The syslog for all application servers can be found on apache2.log on fluorine or /srv/syslog/apache.log on lithium. This includes things like segmentation faults.

5xx errors

"Wikimedia error" errors (503) are usually[vague] in varnishlog, which is available on single machines and aggregated in TODO 504, 500 and other 5xx are TODO

tin:/var/log/l10updatelog/l10update.log

Source: tin

  • l10update.log: Error log for LocalisationUpdate runs.

vanadium:/var/log/eventlogging/

  • various: Logs of EventLogging entries. Potentially useful, in case their transformation into SQL and MongoDB records fails.

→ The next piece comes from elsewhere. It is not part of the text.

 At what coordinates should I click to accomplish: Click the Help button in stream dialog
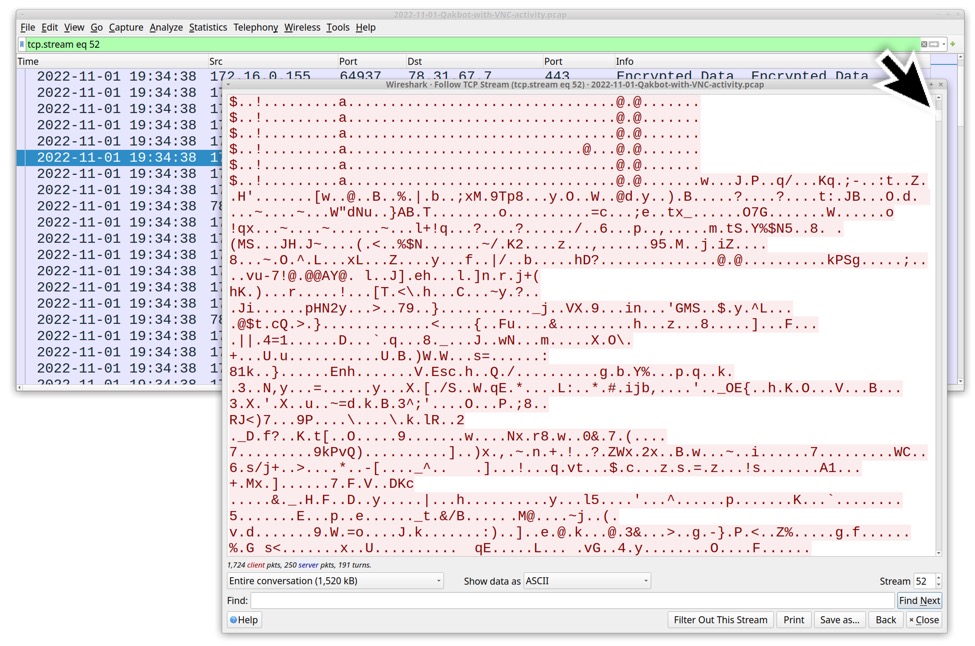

Deprecated properties and features in clients

Harvesting from clients in production is certainly possible: like translatewiki.net, Wikimedia does it. Deprecated properties[2] and features[3] use mw.track[4] to emit an event.

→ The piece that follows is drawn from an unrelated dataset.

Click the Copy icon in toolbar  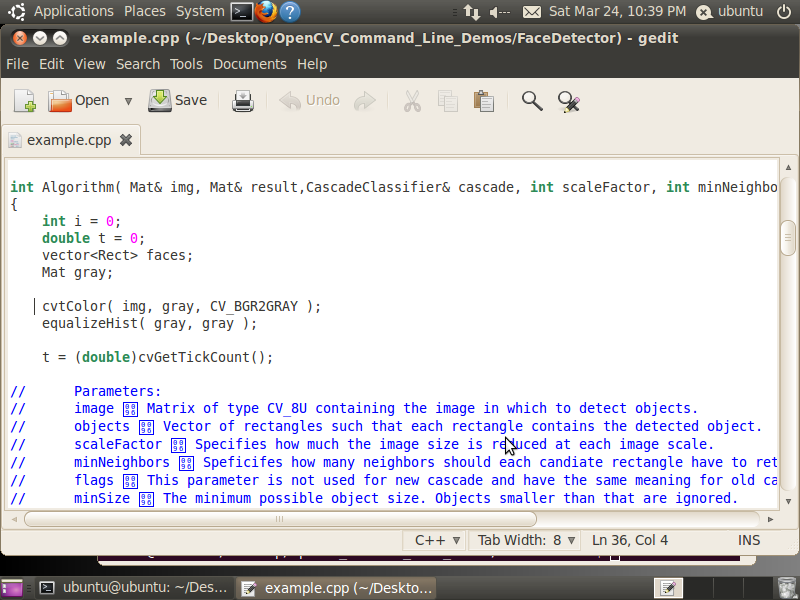click(447, 101)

And the WikimediaEvents extension forwards these to EventLogging (at a sampled rate of course).[5] Which are then available privately in the analytics database, and made available anonymised in Graphite[6].

When something, like jQuery Migrate, doesn't have nice keys, you'll have to do with the full descriptive sentence of the warning (as done at TWN).

Request logs

Logs of any kind of request, e.g. viewing a wiki page, editing, using the API, loading an image.

  • Analytics/Data/Webrequest: "wmf.webrequest" is a name of one unsampled requests archive in Hive. We started deleting older wmf.webrequest data in March 2015. We currently keep 62 days.

erbium:/a/log/webrequest/

The squid (now varnish) request logs; see Squid logging#Log files.

The 1:1000 sampled logs are used for about 15 monthly and quarterly reports and day to day operations (source).

Beta cluster

The mw:Beta cluster in labs has a similar logging configuration to production. Various server logs are written to the remote syslog server deployment-fluorine.eqiad.wmflabs in /srv/mw-log.

Apache access logs are written to /var/log/apache2/other_vhosts_access.log on each beta cluster yhost.

Dead

Lucene (search)

Each host logs at /a/search/log/log (now less noisy), see Search#Trouble on how to identify which host serves what pool etc.

fenari:/home/wikipedia/syslog

Source: All apaches

  • apache.log: Error log of all apaches (includes sterr of PHP, so PHP Notices, PHP Warnings etc.)
    • Use fatalmonitor to aggregate this into a (tailing) report
    • This has been deprecated in favor of fluorine:/a/mw-log/apache2.log and logstash.

fenari:/var/log/

Source: Machine-specific logs